How to Build an Investment Portfolio

Building an investment portfolio sounds complicated, but the core idea is simple: spread your money across different types of assets, match the mix to your goals and timeline, and rebalance periodically. Here’s how to think through it.

Start With Your Goals and Timeline

Before choosing any investment, answer two questions:

  • What is this money for? Retirement in 20 years? A house down payment in 3? Each goal may need a different approach.
  • How long until you need it? The longer your timeline, the more risk you can take — because you have time to recover from market drops.

A portfolio for someone retiring in 5 years looks very different from one built by someone 30 years out. Time horizon is the single most important factor in portfolio construction.

Understand Asset Classes

Most portfolios are built from three core asset classes:

  • Stocks (equities): Ownership in companies. Higher potential return over the long run, but more volatile. The engine of portfolio growth.
  • Bonds (fixed income): Loans to governments or companies. Lower return than stocks, but more stable. The cushion that reduces volatility.
  • Cash and equivalents: Money market funds, short-term CDs. Low return but highly stable. Good for near-term needs or emergency reserves.

Some portfolios also include real estate investment trusts (REITs) or international stocks for additional diversification, but stocks and bonds are the foundation.

Choose Your Asset Allocation

Asset allocation is the percentage of your portfolio in each asset class. It’s the most important decision you’ll make — research consistently shows that allocation drives the majority of long-term returns, not individual stock picks.

A simple rule of thumb: subtract your age from 110 to get your stock percentage. A 60-year-old would hold roughly 50% stocks, 50% bonds. Some advisors use 120 as the starting number for people with longer life expectancies.

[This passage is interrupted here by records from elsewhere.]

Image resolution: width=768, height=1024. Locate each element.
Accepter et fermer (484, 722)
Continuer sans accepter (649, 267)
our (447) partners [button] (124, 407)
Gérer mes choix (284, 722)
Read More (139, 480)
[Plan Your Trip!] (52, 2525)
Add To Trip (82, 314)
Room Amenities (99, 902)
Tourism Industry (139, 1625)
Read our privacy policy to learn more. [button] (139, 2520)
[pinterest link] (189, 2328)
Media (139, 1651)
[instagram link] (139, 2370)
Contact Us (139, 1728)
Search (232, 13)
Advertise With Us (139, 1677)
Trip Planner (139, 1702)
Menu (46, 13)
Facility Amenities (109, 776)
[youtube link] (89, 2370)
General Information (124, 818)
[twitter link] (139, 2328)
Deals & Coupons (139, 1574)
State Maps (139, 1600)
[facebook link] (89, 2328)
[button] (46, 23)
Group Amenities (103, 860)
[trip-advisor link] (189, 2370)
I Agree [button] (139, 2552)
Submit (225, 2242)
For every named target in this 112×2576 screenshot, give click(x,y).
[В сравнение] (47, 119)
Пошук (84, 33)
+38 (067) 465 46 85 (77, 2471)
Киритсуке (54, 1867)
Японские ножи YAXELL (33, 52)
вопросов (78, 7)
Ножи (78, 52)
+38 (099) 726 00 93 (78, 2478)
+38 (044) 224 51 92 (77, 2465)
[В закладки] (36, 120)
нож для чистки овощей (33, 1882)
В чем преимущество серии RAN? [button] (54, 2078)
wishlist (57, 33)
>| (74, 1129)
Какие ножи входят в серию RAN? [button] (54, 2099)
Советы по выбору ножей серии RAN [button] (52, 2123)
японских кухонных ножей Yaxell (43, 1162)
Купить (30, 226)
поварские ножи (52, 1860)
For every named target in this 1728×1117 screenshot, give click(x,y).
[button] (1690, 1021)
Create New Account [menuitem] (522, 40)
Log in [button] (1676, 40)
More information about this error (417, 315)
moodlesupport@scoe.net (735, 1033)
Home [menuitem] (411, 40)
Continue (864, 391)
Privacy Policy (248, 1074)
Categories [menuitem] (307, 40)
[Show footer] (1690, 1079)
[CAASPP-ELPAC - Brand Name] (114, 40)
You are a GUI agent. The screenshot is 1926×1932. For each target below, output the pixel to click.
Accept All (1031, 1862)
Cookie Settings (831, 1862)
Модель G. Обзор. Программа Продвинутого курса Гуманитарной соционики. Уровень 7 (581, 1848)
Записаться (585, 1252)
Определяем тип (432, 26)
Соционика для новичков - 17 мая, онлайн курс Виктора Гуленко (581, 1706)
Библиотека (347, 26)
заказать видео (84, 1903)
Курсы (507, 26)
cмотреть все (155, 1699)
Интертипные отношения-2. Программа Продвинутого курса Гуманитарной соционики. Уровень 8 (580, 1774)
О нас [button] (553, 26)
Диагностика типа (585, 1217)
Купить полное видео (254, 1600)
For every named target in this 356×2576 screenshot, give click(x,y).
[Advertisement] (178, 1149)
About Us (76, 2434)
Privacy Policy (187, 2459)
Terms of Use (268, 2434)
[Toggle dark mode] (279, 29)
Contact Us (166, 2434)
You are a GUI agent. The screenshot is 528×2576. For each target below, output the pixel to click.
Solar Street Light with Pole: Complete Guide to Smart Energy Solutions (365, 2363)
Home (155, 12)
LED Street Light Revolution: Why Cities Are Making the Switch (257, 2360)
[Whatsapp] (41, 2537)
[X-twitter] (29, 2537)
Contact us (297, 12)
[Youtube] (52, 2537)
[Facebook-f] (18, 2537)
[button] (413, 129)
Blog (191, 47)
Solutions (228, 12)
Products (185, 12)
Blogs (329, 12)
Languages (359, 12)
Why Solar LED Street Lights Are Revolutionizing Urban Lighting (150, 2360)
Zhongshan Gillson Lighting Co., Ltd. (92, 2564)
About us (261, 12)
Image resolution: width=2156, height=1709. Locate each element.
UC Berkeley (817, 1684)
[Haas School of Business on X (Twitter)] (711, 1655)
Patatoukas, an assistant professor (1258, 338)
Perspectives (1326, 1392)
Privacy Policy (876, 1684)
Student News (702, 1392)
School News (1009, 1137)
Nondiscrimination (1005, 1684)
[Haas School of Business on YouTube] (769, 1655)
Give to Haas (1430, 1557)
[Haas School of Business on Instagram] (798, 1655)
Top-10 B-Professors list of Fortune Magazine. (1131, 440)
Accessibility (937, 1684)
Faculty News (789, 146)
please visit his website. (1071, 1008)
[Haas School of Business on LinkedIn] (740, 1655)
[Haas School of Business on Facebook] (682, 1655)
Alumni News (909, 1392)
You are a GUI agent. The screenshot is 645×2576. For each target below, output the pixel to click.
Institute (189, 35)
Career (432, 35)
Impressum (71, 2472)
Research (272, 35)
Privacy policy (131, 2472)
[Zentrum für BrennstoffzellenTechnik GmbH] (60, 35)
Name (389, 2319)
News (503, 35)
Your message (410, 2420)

Sample Portfolio Allocations by Timeline

But rules of thumb are just starting points. Your actual allocation should reflect:

  • Risk tolerance: If a 30% market drop would cause you to sell everything, a 80/20 stock/bond portfolio isn’t right for you — even if the math says it should be.
  • Other income sources: A pension or Social Security income reduces your need to draw from investments, allowing a slightly more aggressive allocation.
  • Time horizon: Short timelines require more conservative allocations to protect against a bad year right before you need the money.

Diversify Within Each Asset Class

Once you’ve set your allocation, diversify within it. Don’t hold just one stock or one bond — spread across many to reduce the impact of any single investment going wrong.

The easiest way to diversify is through funds:

  • Total market index funds give you exposure to hundreds or thousands of companies with one fund.
  • Bond index funds spread exposure across many bond issuers and maturities.
  • Target-date funds do the whole job automatically — they hold a diversified mix of stocks and bonds and gradually shift to more conservative allocations as your target retirement year approaches.

Keep Costs Low

Investment fees compound just like returns — but in the wrong direction. A fund charging 1% per year versus 0.05% can cost tens of thousands of dollars over a 30-year period.

Look for funds with low expense ratios. Index funds from Vanguard, Fidelity, and Schwab routinely charge 0.03%–0.15%. Actively managed funds often charge 0.5%–1.5% and rarely outperform index funds over the long term.

Rebalance Periodically

Over time, market movements will shift your allocation away from your target. If stocks have a great year, your portfolio might drift from 60/40 to 70/30 without you doing anything. Rebalancing means selling some of what’s grown and buying more of what’s lagged to restore your target mix.

Most investors rebalance once a year or when any asset class drifts more than 5 percentage points from its target. It doesn’t need to be complicated — many target-date funds rebalance automatically.

Final Thought

A good portfolio doesn’t require constant attention or complex strategies. Choose an allocation that fits your timeline and risk tolerance, diversify through low-cost index funds, and rebalance occasionally. The investors who do best over time are usually the ones who set a reasonable plan and stick to it.